INSTRUCTION: Count the lines in the entries below that contain the word "icon". Reply with the number alone.

RAW DATA:
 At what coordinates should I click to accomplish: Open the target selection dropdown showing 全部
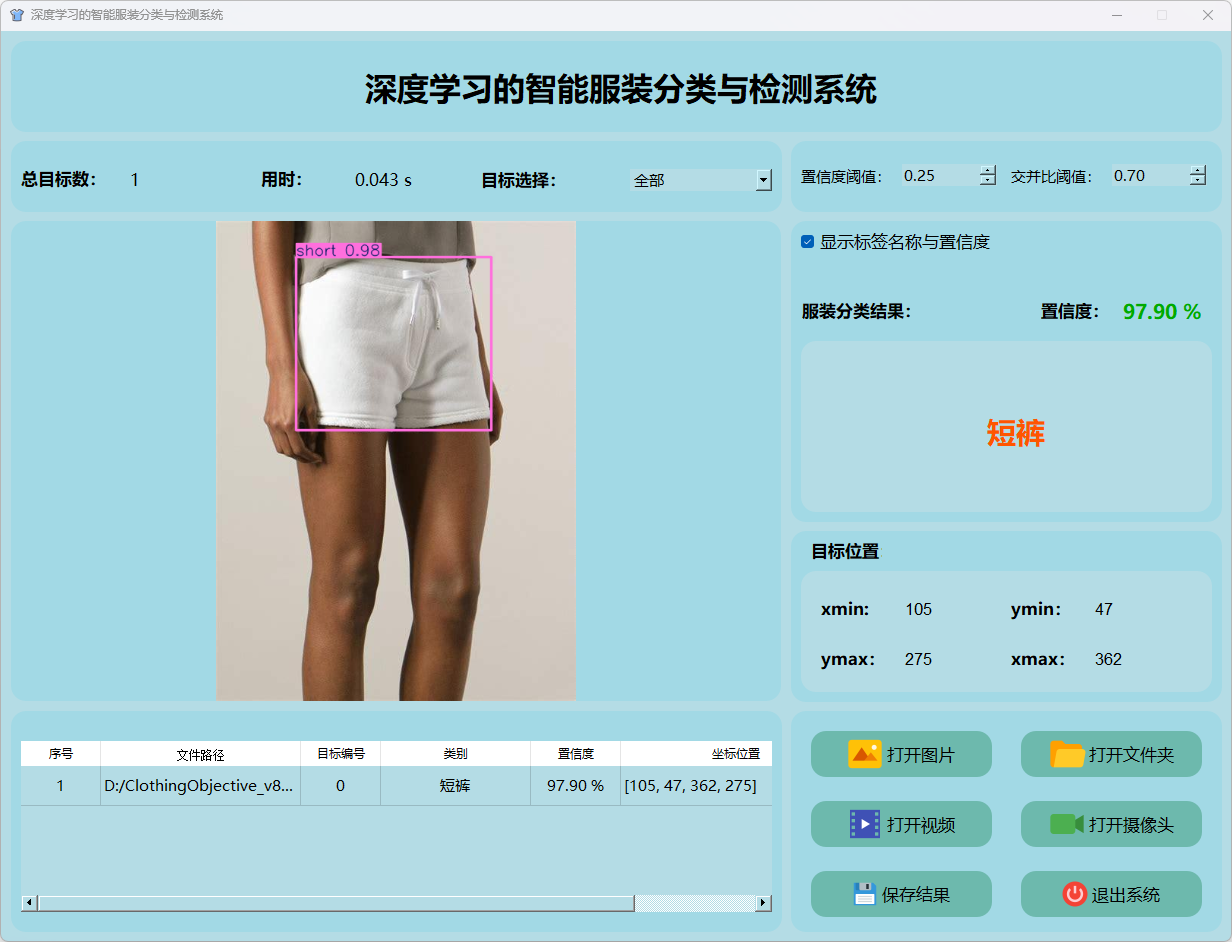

==

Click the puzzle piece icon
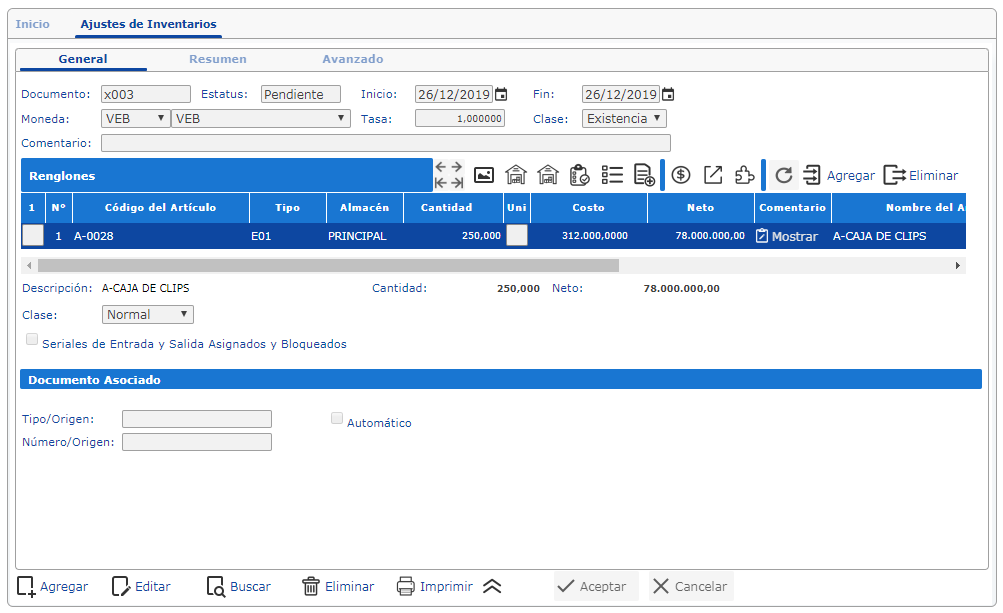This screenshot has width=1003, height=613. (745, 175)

--

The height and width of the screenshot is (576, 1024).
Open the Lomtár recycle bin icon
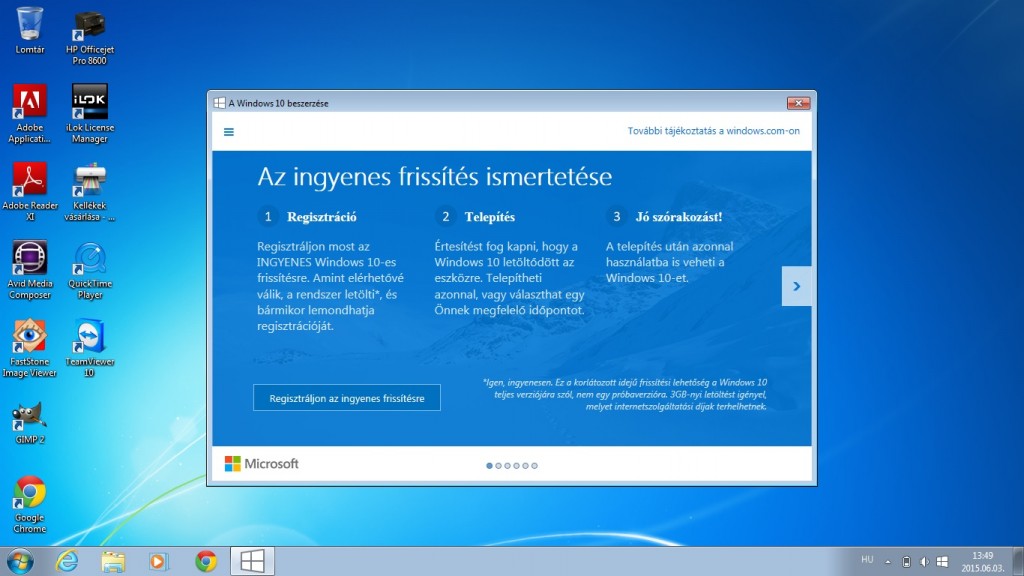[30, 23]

EXPECTED ANSWER: 2